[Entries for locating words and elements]
▽
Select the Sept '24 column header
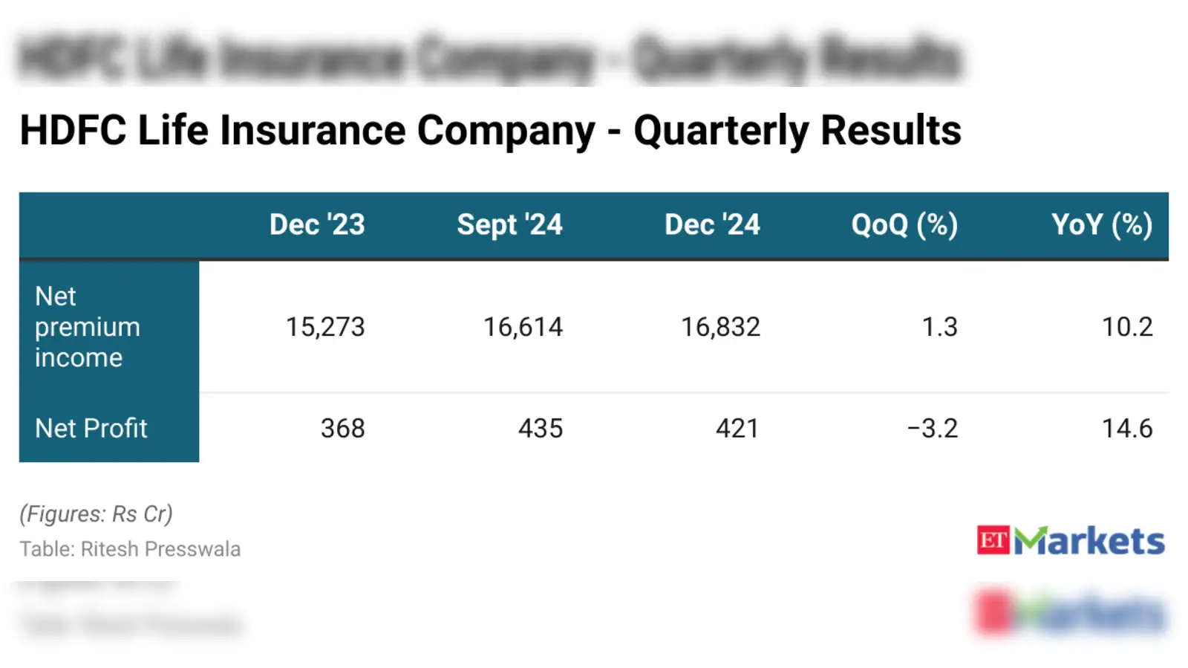 pyautogui.click(x=509, y=224)

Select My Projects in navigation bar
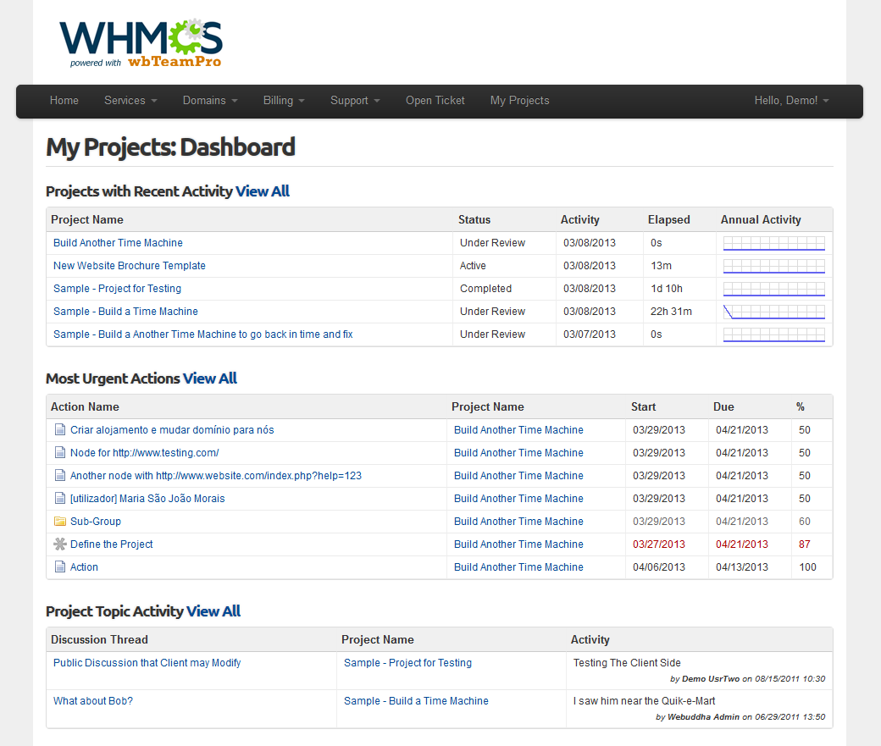[x=519, y=101]
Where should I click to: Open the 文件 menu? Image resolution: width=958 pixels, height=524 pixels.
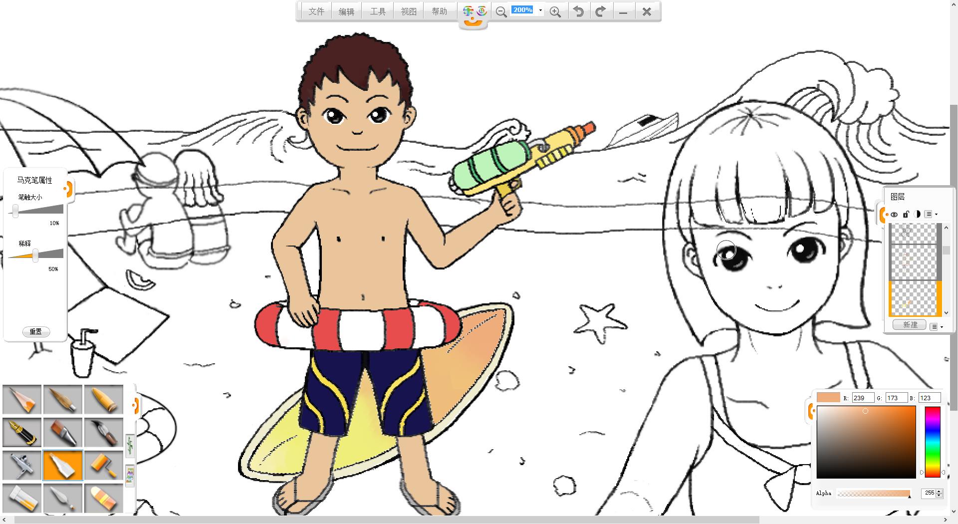[x=316, y=11]
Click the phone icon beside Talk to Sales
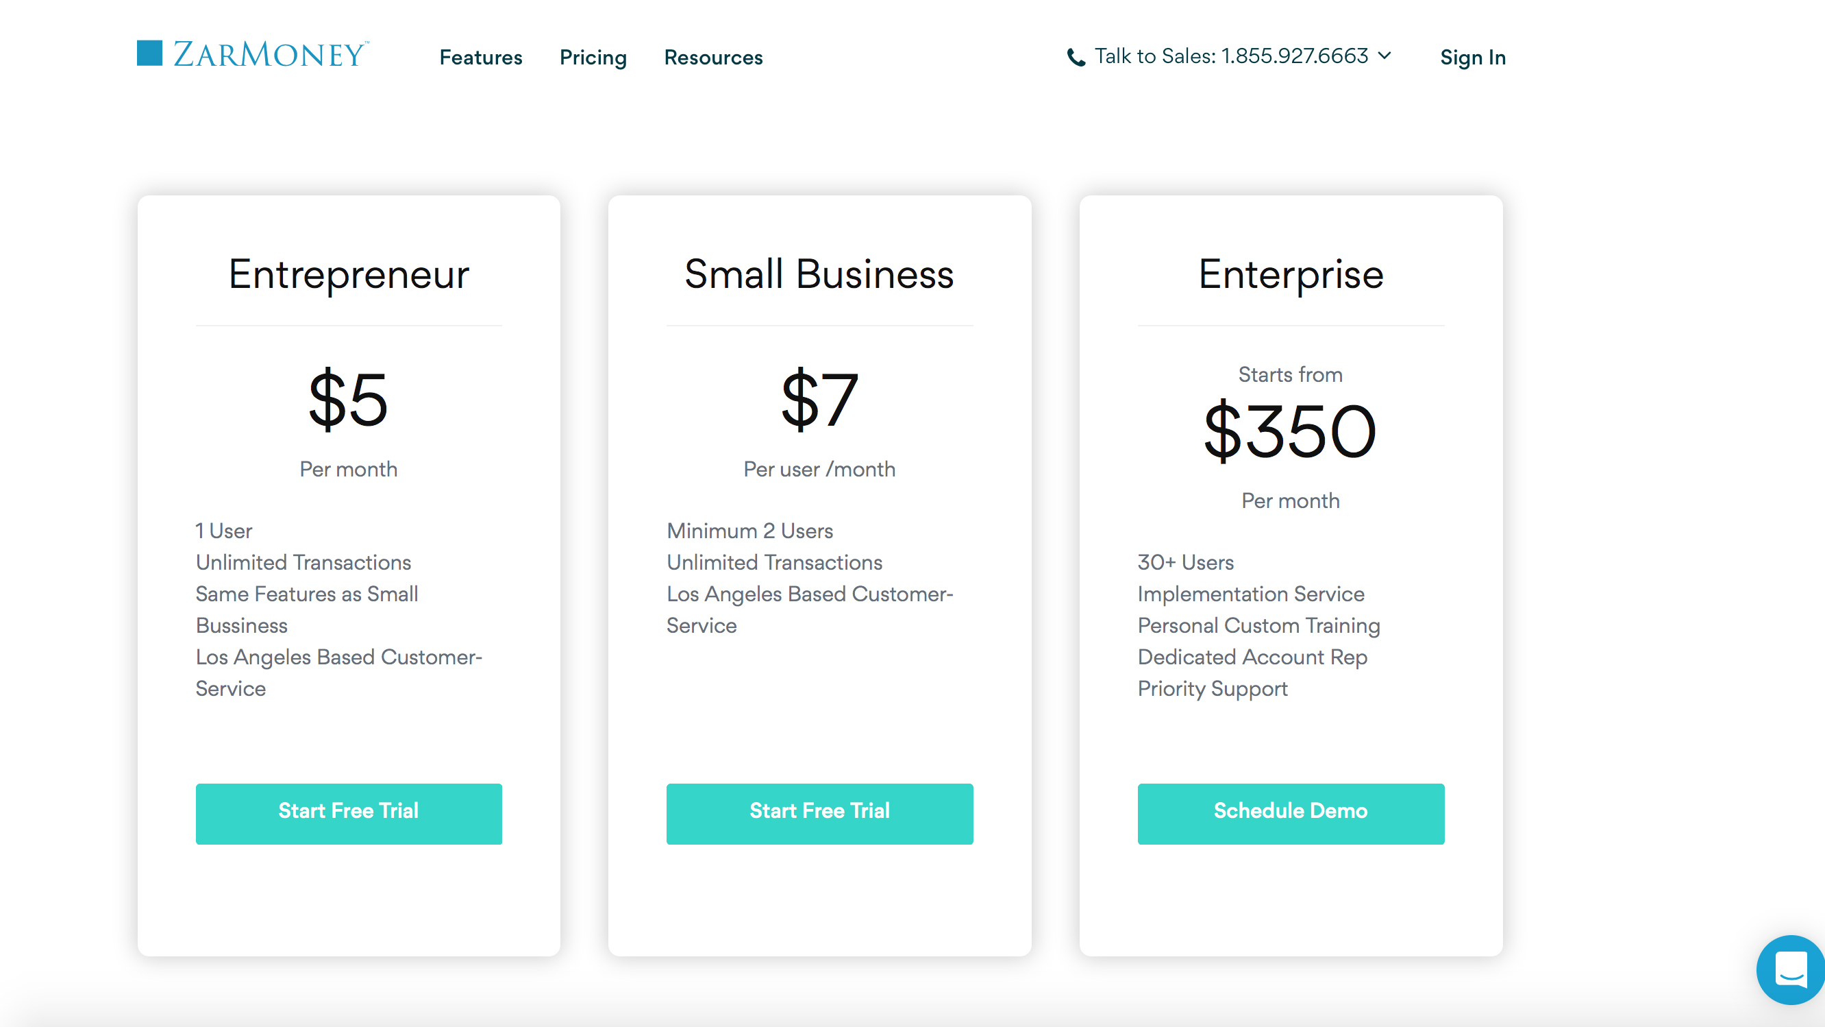This screenshot has height=1027, width=1825. [1075, 57]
△
Requirement
Format the records above as a two-column CSV with the headers input and output, giving each record one row with its text under input and its answer under output, each in a quoted field with line breaks replaced by spaces. Leave the pictures out.

Response below
input,output
"Select the Sept '24 column header","pyautogui.click(x=509, y=224)"
"Select My Projects in navigation bar","[x=519, y=101]"
"Where should I click to: Open the 文件 menu? Image resolution: width=958 pixels, height=524 pixels.","[x=316, y=11]"
"Click the phone icon beside Talk to Sales","This screenshot has height=1027, width=1825. [1075, 57]"